The overlying theme of assassination entrenched itself further in the history of the United States as the country witnessed the murder of Robert Kennedy, younger brother of the earlier assassinated President John F. Kennedy, at the Ambassador Hotel in Los Angeles. Sirhan Sirhan attacked the younger Kennedy after the political candidate had just concluded a speech in the hotel ballroom, shooting him in the head and in the back, leaving Kennedy dead at the age of 42 (Rohrich, Nagarkar, Stokes & Weinstein, 2013, p. 1348).

The year 1968 also marked the year that two US athletes in the Summer Olympics in Mexico City decided to make a global statement by conducting a staged silent protest against racial discrimination. The simple act of defiance of the two individuals in raising their fists during the playing of the national anthem elicited the condemnation of the Olympic committee (Witherspoon 2008). It is interesting to note that the events documented above underlined an overall theme of change in conventional thinking or people’s approach to everyday life.

The civil rights movement and the Kennedy administration spearheaded social change that sought to bring equality to the general population in the United States. The act of defiance by the two Olympians was aimed to elicit social change by targeting the rampant racial discrimination that they were witnessing in society (Hrynkow 2013, p. 53). Such events parallel the intentions of playwright Neil Simon, who attempted to change perceptions about marriage by highlighting its frailties and shortcomings to his target audience.

The play text consists of three separate acts that address marriage from the perspective of three illustrations of marriage comprising three couples and one single individual. The play covers the interaction between the three sets of individuals within a specific suite at the Plaza Hotel as they explore the difficulties of life as seen from the perspective of marriage. The first act tells a story from a third-person point of view, where the audience is introduced to a charismatic wife named Karen Nash.

Karen is actively attempting to reignite a spark in her marriage by staging a romantic escapade in the room where she and her husband originally spent their honeymoon (Simon). In sharp contrast to her charming and excitable character, her husband Sam is irritable and unwilling to partake in the caviar and champagne. He arrives at the hotel suite in an icy mood and berates his wife at every given opportunity, even regarding non-trivial matters. He is more attentive towards his work than his wife, but I have discerned the hint of an extra source of distraction in the play that I could explore when presenting the play on a stage (Simon).

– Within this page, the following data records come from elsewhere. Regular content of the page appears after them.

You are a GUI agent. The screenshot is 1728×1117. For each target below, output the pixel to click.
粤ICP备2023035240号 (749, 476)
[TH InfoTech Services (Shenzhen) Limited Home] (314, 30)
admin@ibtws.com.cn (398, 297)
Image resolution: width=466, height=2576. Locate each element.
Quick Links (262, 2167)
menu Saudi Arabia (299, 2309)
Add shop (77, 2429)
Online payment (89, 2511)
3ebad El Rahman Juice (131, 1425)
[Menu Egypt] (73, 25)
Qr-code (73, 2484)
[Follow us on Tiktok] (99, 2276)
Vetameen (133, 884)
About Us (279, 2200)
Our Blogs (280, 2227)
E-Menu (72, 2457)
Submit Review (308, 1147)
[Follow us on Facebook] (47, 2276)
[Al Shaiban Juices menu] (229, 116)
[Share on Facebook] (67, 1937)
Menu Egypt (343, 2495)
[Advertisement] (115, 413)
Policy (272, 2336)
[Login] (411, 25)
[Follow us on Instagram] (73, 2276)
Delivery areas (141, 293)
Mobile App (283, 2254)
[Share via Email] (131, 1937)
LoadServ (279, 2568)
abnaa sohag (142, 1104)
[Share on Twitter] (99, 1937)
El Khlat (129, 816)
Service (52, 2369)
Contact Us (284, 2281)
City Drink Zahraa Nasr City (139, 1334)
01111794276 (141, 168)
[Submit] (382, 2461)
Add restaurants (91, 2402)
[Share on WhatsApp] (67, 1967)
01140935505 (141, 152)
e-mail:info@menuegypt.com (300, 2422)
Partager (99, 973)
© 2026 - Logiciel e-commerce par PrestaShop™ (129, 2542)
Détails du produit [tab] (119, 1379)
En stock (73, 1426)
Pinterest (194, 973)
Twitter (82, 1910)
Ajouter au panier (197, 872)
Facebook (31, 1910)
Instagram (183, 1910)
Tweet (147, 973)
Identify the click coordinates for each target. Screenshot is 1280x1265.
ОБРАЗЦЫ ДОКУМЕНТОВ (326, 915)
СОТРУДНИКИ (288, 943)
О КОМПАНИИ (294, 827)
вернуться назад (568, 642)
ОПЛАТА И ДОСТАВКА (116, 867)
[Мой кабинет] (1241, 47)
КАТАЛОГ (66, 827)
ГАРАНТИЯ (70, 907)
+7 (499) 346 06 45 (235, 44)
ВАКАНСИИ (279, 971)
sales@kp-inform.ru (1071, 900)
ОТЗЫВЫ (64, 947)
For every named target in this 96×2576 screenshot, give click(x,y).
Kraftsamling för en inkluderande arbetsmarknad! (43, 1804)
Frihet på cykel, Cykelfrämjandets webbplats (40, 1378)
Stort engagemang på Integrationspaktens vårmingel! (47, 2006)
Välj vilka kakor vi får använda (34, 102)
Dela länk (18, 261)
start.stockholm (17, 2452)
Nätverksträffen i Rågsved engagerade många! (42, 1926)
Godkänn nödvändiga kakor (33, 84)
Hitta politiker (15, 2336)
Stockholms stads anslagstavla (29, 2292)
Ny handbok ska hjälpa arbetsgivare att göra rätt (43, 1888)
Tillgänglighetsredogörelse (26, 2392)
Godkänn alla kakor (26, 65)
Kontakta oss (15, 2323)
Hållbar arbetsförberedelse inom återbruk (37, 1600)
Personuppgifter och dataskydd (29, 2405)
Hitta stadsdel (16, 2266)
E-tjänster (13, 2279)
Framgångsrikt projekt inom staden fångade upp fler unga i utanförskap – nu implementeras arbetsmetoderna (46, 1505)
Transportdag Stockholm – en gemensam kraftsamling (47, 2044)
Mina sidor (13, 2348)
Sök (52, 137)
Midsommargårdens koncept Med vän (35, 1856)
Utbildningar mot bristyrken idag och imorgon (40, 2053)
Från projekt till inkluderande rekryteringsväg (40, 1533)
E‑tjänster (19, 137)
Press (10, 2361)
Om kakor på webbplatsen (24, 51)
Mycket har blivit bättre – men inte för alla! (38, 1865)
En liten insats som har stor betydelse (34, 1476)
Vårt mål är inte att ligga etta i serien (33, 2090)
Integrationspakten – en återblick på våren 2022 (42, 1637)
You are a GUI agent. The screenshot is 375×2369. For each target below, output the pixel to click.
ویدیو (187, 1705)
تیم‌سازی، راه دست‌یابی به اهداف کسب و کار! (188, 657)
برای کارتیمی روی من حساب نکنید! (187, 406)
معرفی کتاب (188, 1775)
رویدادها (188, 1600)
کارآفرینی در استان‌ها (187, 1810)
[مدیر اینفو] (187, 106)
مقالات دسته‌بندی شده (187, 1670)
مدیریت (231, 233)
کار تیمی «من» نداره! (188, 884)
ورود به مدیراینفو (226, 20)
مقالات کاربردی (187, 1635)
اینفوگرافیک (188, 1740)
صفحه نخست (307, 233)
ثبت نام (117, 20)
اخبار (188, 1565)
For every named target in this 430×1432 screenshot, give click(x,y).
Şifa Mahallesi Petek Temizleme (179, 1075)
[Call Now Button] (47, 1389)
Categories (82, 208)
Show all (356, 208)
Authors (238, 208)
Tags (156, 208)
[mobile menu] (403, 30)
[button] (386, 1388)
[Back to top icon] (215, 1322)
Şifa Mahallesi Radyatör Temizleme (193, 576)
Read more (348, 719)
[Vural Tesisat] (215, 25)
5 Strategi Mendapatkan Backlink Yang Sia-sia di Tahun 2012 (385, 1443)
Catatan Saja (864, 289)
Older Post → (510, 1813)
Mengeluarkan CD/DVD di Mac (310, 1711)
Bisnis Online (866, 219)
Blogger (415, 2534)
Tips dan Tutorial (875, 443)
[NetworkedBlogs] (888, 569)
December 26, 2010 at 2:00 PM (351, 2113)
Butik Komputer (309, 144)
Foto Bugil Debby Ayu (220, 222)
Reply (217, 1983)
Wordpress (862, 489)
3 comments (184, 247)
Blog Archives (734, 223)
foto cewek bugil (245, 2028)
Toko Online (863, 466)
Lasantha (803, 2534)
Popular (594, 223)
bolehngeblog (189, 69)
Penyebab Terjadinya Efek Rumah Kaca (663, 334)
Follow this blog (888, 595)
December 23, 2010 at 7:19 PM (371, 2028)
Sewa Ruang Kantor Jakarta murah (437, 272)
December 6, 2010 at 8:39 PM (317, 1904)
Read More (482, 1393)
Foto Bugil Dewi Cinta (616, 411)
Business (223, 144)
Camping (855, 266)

The first act is indicative of the challenges of staying married over a long period and suffering from physiological challenges. For example, Karen and Sam are unable to agree on dates and numbers related to their married life, which causes Karen frustration and seems to infuriate Sam, who lashes out with mean comments. The first act leads to the second act, where the play tells the story of two former sweethearts who are having a private rendezvous in the suite in a scene that serves to highlight the inadequate nature of marriages and married life. The two characters in this act are Jesse Kiplinger, a budding Hollywood producer, and Muriel Tate, a suburban wife with three children.

Muriel is seemingly open to the idea of an extramarital affair despite the marital and maternal commitments that she frequently alludes to early on in the act. The play suggests that Muriel is in an unhappy or unfulfilling marriage, leading to her decision to pursue a high school sweetheart to remind her of a time when she was happy and fulfilled.

The second act directly leads to the third act in which the married couple portrayed are experiencing a period of disagreement. The latest disagreement, explored onstage in the act, involves the pre-marital jitters of the couple’s child, leading to the parents bickering bitterly. The couple in the third act, Norma and Roy Hubley are attempting to goad their daughter into leaving the bathroom to attend her wedding. The failed attempts lead to the parents hurling insults and harsh words at each other in their frustration.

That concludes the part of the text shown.